Three years ago, as I was going through the second biggest love loss in my life thus far, I turned to writing. Shortly after, "New York Love" was born. Unbeknownst to myself, the following years became the most important to my personal and spiritual growth. I found what I was looking for all along. It was the power of love I already had inside me. I opened my heart and let love surround me from inside out. The results were amazing: I started attracting more positive and loving people into my life, the world was becoming friendlier by day, and most importantly, a loving relationship I was craving for finally entered my life.
I thought myself the luckiest gal in this whole NY galaxy.
However, after a year of basking in a loving bliss, I started feeling restless again. Now, I am not saying something was wrong. In fact, my life never was such a smooth sail before. However, I started looking beyond my own well-being. I started asking myself: What am I doing to make a difference in this world? What purpose do I have?
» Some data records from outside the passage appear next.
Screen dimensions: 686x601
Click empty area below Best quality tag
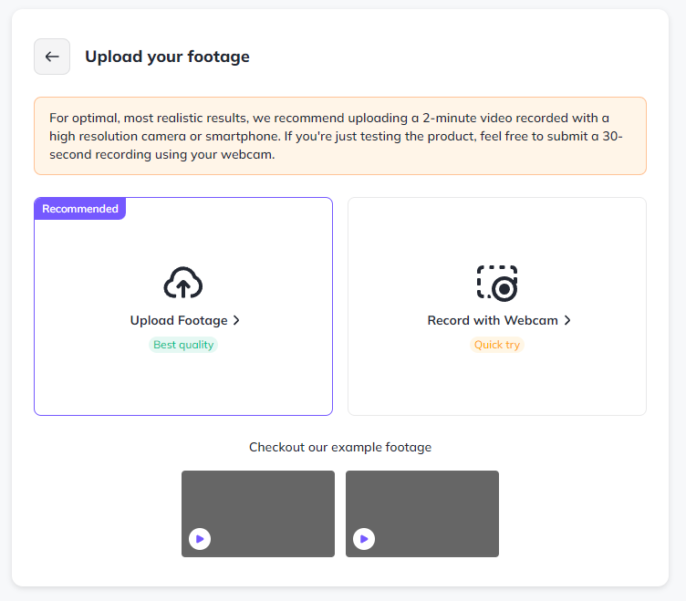(x=183, y=385)
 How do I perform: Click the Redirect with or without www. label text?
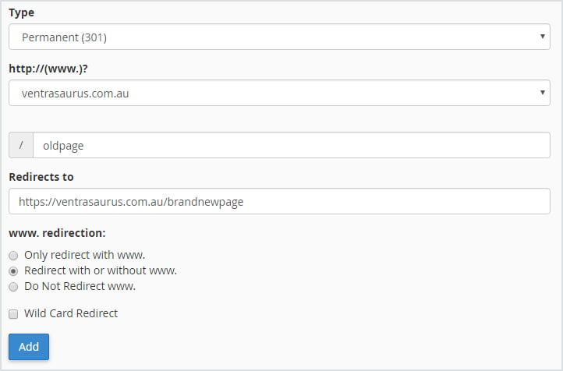pos(101,270)
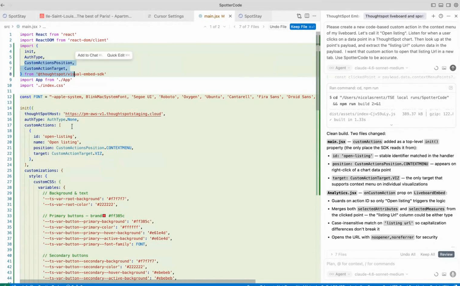Toggle the primary left sidebar layout
The image size is (460, 286).
pos(433,5)
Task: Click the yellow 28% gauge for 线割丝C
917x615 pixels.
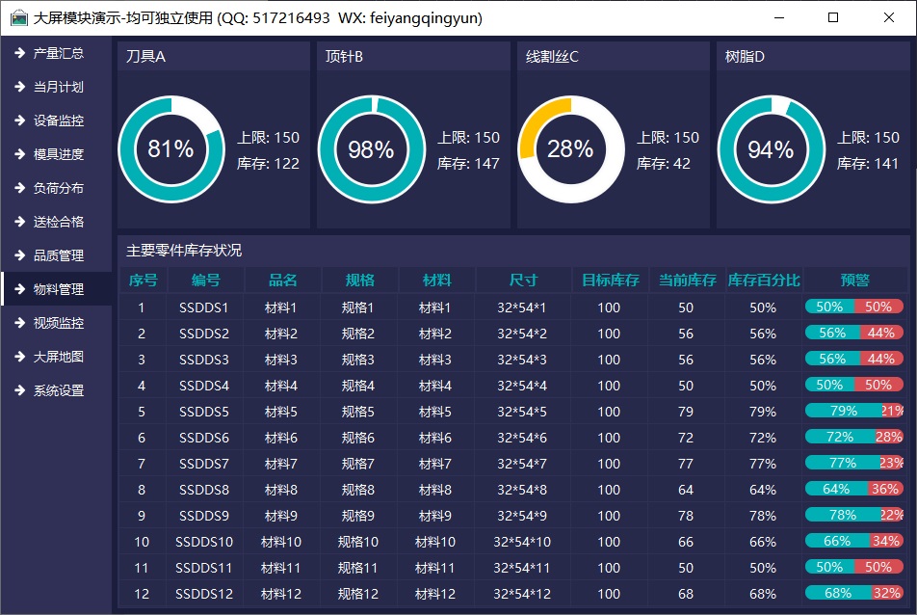Action: tap(570, 149)
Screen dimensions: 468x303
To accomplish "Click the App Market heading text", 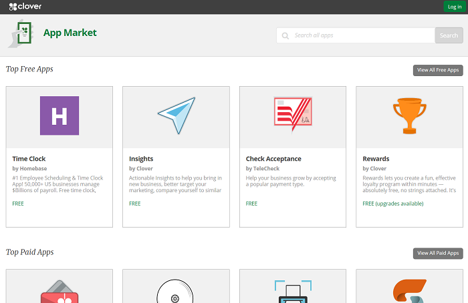I will click(x=70, y=33).
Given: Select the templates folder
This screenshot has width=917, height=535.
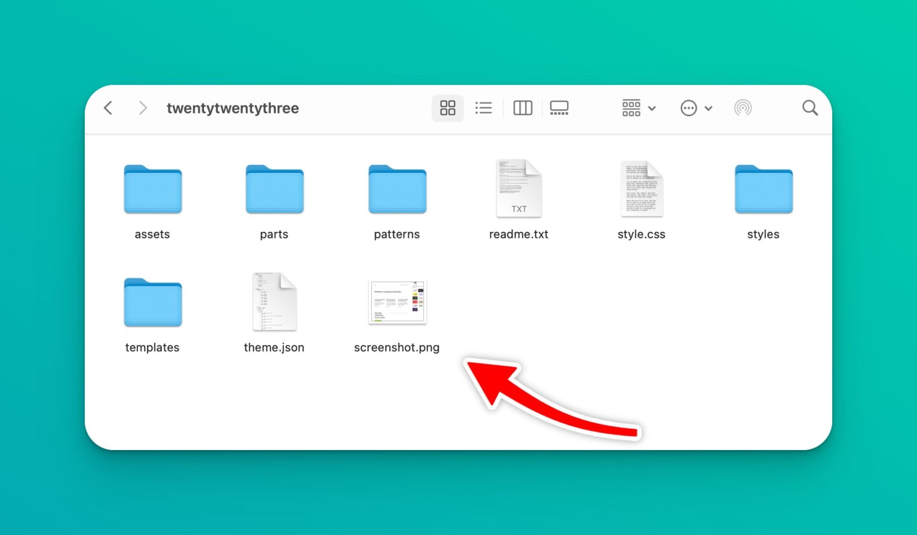Looking at the screenshot, I should point(153,302).
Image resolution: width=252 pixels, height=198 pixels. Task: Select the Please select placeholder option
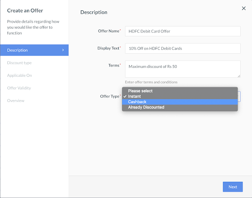180,91
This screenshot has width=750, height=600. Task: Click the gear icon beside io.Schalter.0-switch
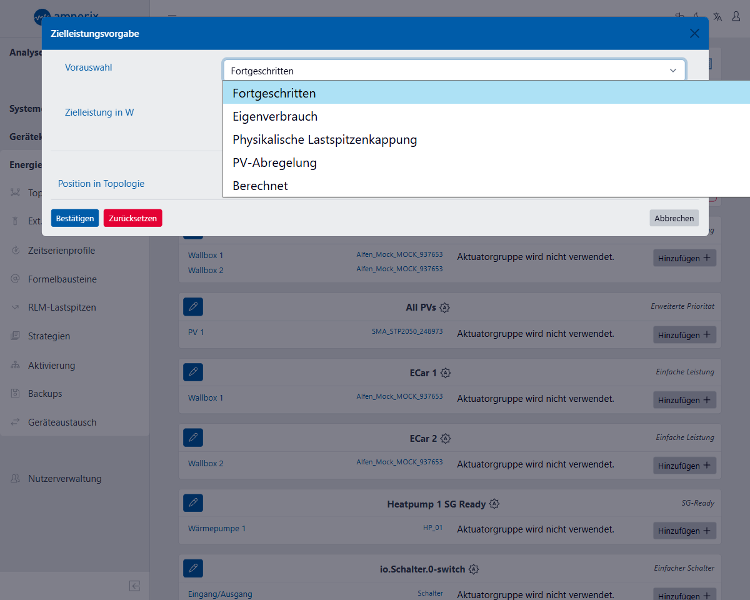[x=474, y=569]
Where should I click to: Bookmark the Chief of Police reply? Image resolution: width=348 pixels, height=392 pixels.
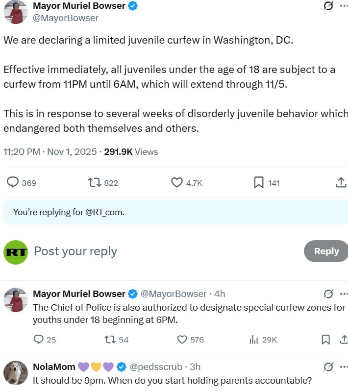pos(326,340)
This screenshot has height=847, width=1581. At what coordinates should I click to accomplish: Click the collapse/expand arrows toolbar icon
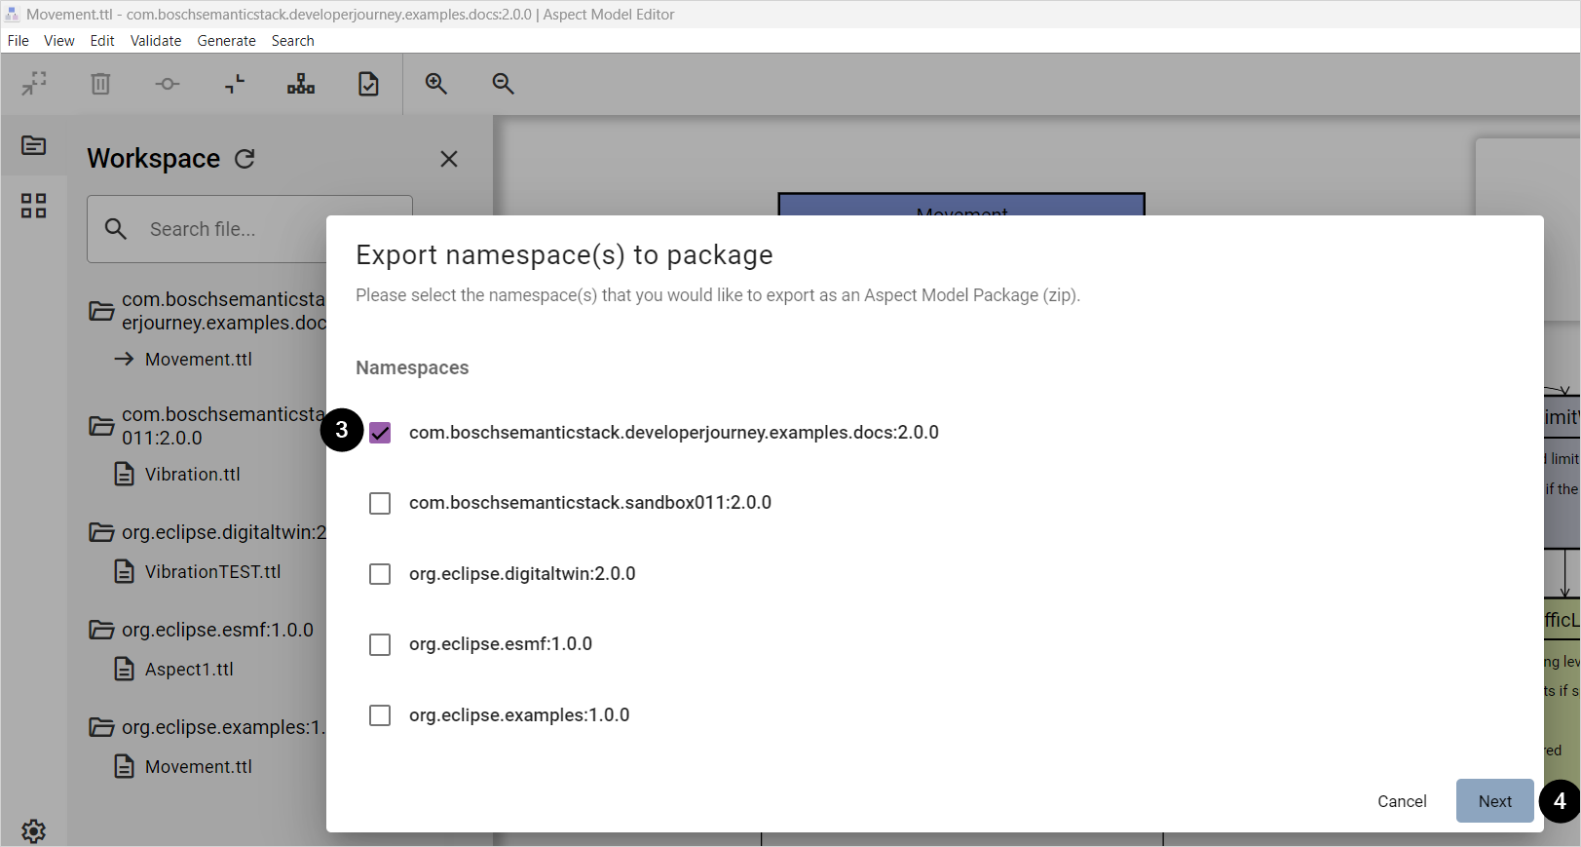point(34,84)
I truly believe when we are in a healthy relationship we are encouraged to look beyond ourselves, to expand our reach. So here I am, in a loving relationship with a partner who inspires me to look beyond myself, spread my love around, and find my true purpose.
First, it comes as a shock to those of us who've spent all their twenties building career in the corporate world, only to discover later that it was all wrong, completely off path. I do feel grateful for certain things that my career in the corporate world gave me: financial independence, wonderful people I met along the way, camaraderie, and security of a monthly check. However, increasingly I start feeling withdrawn from its culture, realizing that there is more to life than working for someone else, longing to make a real difference in this world.
I am sure in this age, a lot people start feeling disconnected from their jobs. We are the most evolved society, and longing for authenticity is not a surprise or a rare occurrence these days. Yes, initially I was shocked to discover that after all this years of working on my career, I was actually drifting further away from my true purpose. I wasn't living my passions, I wasn't living my own life. Yet, I was grateful for this awareness. I had a glimpse of what my life would be like if I never worked a day in my life because I LOVED what I did. I started craving for my true path.
So here I am, embarking on a new mission to find my true calling, and inviting you to join me. We all deserve to create our own lives, to find our own truth.
SummaryMission: Find true calling, follow my bliss, make a difference;
Agent: Determined female in her early thirties, tired of working for someone else, ready to become her own boss;
Current situation: working in the corporate world; not being able to quit before another stable source of income materializes;
Resources: my own hunger for knowledge; inspirations from others, personal motivation;
Method: by exploring various passions and methods to find a personally, spiritually and financially rewarding career. Action-oriented but still connected to the wisdom within.
Test control: By documenting my endeavors on the blog, and drawing logical and relevant conclusions.
Start: start where I am and keep going.